Friday, May 23, 2008

Frogmore stew a.ka. low country boil

Frogmore stew is a Carolinas specialty and it's something that's been on my to-cook list for a while now. It finally made it onto the menu when I was shopping at Whole Foods earlier this week and saw that they were having a sale on local produce. I thought I'd simulate a CSA box and pick up whatever they had and figure out what to do with it later. This recipe stems from the corn on the cob from Pioneer Growers Coop in Belle Glade, Florida. I was suspicious when I saw corn at a farmers market a while back, but I was wrong. Live and learn.
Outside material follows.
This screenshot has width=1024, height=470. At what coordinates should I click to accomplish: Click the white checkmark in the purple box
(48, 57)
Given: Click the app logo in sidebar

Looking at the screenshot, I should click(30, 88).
Along with the corn, frogmore stew also contains redskin potatoes, sausage and shrimp. And that's it. No frogs, sadly. There are an enormous number of recipes for it on the web and, for once, they're not the same three copied and pasted all over the place. And even more oddly, despite them all being keyed in individually they were all exactly the same: potatoes, sausage, corn and shrimp, optionally crab and and optionally a lemon.

There seem to be two key points to getting this dish to turn out right. The first is the timing; Boil the potatoes for 20 minutes, then add the sausage for ten, then the corn for five, then the shrimp for three. The second is in the spices; not many recipes specified exactly what sort to shrimp/crab boil to use, but then not many had anything sensible to say about the timing either. The recipes that were written with care said to use both sweet and spicy boils. That's Zatarains and Old Bay if you're going mass market. My southern style boil is from Spice House. I'm still boiling as I type, but even a suburban boy from Delaware like me gets visions of picnic tables and surf from the smell coming off the pot. I used a couple Tablespoons of each for a gallon of water (for six medium red potatoes, half a pound of sausage, three ears of corn, and a pound of shrimp). That's probably on the high end, but I always bump up the spice a bit.
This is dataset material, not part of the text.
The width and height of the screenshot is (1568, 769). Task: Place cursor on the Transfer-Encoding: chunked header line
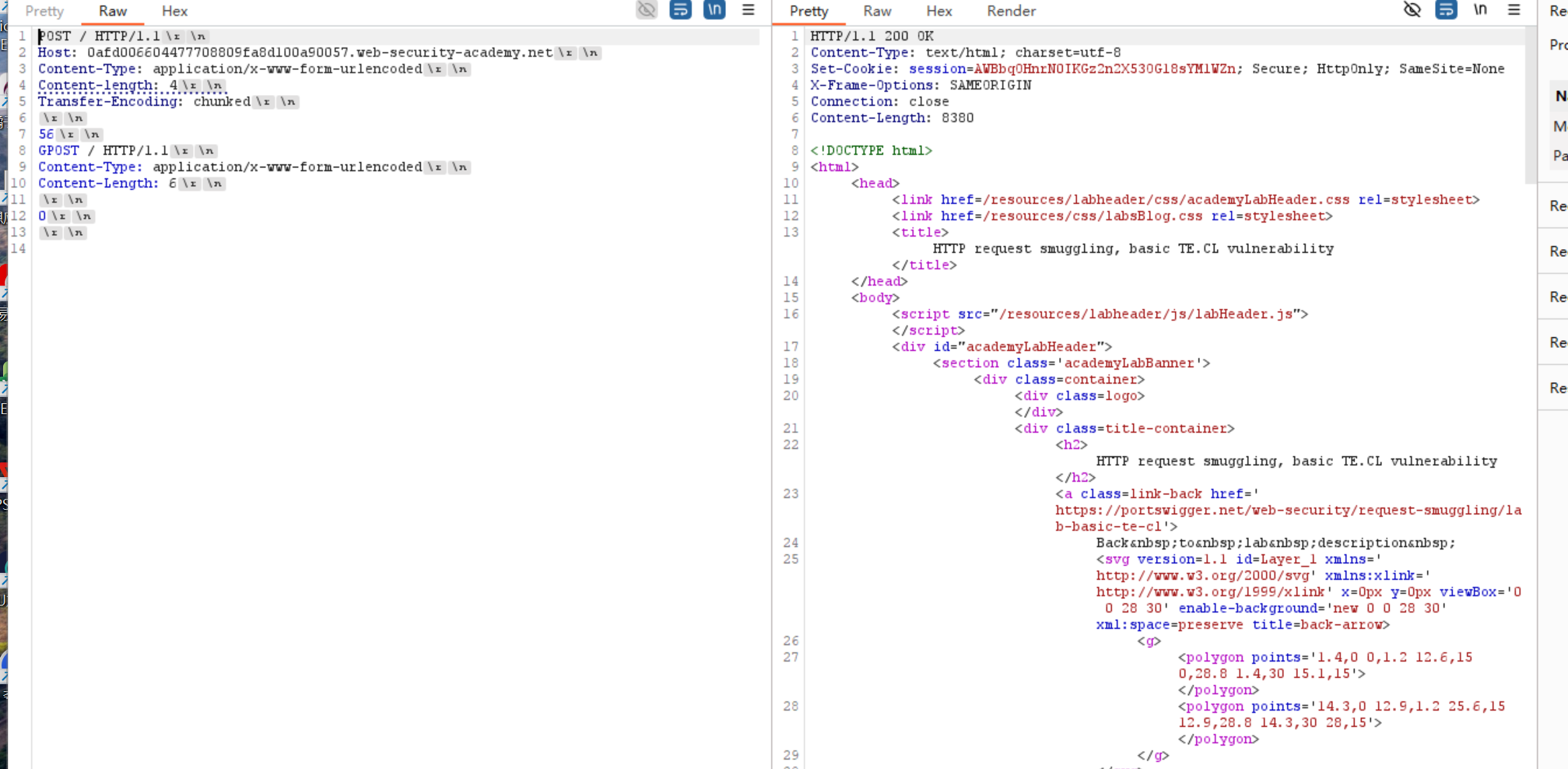(144, 102)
Most recipes aren't very specific about the sausage--just something smoked and garlicky. I had some andouille on hand as I had intended to make gumbo this week. I hit a few snags with that. First, I had a hard time finding the andouille. Oysters in bulk were tough to come by too. Maybe they're out of season? None of the supermarkets carried them and I didn't get a chance to check the fishmongers before I realize a bigger problem. And that's that there's just no way gumbo is a weeknight recipe, at least not with a chicken involved. With a chicken you have the choice of long or complicated. The long way is to start with a pot of water and boil the chicken for a few hours to make soup which you then add a bunch of other ingredients to to make gumbo. The complicated, and much better way, is to start by frying the chicken, shredding it and adding it at the end after making the gumbo with a pot of pre-made chicken soup. See, that way you get double the chicken flavor. So, I set that aside and I'll find some other use for that chicken.
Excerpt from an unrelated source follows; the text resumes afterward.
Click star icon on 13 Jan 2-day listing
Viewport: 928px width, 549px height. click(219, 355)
OK, now that I've had my dinner, those times were spot on, everything was cooked quite nicely. The flavor infused by the boil spices were subtle. I may use even more next time. I served the dish with butter, sour cream and cocktail sauce and, to simulate the picnic style, got a bit sloppy about what went on what. Cocktail sauce on corn is surprisingly good. Sour cream on sausage, less so. All in all, not bad, but I think I must be missing some element that makes it a classic. Maybe it's because I didn't cook it over a bonfire on the beach with friends and family. I'll have to try that some time.